Auch, wenn Salesch im n-tv-Interview erklärt, dass die Fälle in ihrer Show sehr nah an der Realität seien und sie darauf auch beim Überarbeiten der Drehbücher achte, dürften solche privaten Anfeindungen unter den Anwälten in der Realität doch eher die Ausnahme sein, genauso wie die spontanen Wendungen, die immer wieder den Fall auf den Kopf zu stellen scheinen. Denn normalerweise sind die Ermittlungen ja vor einem Prozess abgeschlossen, tauchen nicht plötzlich neue Beweise aus dem Nichts auf.
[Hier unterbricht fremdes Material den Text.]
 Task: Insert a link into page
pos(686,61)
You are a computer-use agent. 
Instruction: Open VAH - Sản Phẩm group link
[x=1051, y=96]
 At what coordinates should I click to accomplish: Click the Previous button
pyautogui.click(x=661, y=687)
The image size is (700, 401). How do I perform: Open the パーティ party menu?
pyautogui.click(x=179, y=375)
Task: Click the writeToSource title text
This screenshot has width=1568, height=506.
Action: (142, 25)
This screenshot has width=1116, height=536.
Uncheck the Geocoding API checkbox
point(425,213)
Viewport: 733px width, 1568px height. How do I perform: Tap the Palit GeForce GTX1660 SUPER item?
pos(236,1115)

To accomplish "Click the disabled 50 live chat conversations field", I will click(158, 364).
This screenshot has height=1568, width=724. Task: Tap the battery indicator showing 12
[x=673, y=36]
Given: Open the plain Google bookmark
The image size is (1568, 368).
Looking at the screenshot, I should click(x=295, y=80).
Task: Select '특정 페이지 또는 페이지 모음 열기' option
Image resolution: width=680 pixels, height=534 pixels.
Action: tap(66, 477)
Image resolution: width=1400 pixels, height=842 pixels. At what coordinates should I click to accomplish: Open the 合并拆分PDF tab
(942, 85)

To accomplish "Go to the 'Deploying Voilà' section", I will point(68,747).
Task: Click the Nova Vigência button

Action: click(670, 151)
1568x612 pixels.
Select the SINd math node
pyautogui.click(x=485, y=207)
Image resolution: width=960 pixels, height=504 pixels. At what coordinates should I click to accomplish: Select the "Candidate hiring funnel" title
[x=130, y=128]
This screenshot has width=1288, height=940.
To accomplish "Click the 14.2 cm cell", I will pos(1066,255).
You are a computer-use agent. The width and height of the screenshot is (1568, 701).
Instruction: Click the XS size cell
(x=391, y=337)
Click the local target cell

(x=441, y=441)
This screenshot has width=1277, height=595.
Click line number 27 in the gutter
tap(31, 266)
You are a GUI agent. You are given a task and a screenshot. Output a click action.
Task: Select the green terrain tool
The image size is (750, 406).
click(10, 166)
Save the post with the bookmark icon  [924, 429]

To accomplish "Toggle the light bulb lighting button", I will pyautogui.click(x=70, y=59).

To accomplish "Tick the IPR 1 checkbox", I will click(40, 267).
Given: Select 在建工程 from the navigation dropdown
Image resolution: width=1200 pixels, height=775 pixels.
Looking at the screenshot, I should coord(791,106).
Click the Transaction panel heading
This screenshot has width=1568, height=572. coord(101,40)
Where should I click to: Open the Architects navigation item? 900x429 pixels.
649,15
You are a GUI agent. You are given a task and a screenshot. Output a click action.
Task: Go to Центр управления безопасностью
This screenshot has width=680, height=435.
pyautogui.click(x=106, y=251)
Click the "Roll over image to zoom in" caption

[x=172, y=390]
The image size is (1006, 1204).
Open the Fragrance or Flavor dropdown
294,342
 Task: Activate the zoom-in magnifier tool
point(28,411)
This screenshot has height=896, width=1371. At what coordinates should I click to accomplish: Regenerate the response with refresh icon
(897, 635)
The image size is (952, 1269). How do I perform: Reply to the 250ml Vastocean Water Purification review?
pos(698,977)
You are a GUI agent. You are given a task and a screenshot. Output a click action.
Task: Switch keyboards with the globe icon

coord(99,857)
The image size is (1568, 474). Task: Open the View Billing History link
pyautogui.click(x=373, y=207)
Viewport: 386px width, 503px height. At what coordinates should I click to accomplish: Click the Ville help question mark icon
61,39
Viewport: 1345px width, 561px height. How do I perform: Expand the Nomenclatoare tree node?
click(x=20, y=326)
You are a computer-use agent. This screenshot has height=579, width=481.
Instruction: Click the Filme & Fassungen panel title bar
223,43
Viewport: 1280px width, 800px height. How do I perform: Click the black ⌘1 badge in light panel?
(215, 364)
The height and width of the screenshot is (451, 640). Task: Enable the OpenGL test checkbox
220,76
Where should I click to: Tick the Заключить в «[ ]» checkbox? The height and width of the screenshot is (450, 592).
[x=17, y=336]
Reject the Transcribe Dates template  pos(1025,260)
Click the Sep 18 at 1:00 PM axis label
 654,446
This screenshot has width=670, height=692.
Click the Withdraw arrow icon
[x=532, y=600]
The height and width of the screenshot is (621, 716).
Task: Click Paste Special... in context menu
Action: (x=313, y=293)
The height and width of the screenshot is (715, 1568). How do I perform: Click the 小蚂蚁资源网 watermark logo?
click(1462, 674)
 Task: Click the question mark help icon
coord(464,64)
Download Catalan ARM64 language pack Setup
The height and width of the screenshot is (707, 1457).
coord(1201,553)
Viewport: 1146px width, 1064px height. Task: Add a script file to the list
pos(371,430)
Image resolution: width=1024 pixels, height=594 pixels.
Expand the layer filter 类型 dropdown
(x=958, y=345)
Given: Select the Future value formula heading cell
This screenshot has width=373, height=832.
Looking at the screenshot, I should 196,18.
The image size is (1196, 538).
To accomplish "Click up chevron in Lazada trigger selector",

Doch diesmal und auch bei ihren regulären Nachmittagsfällen verschwimmen Ermittlungen und Rechtsprechung, wird eine Gerichtsshow zu einem Krimi. Ist das schlimm? Natürlich nicht, man muss es nur wissen. Aber das sollte man, schliesslich sitzt Barbara Salesch ja nun schon lange genug auf ihrem TV-Richterinnen-Stuhl und wird es wohl auch noch ein Weilchen.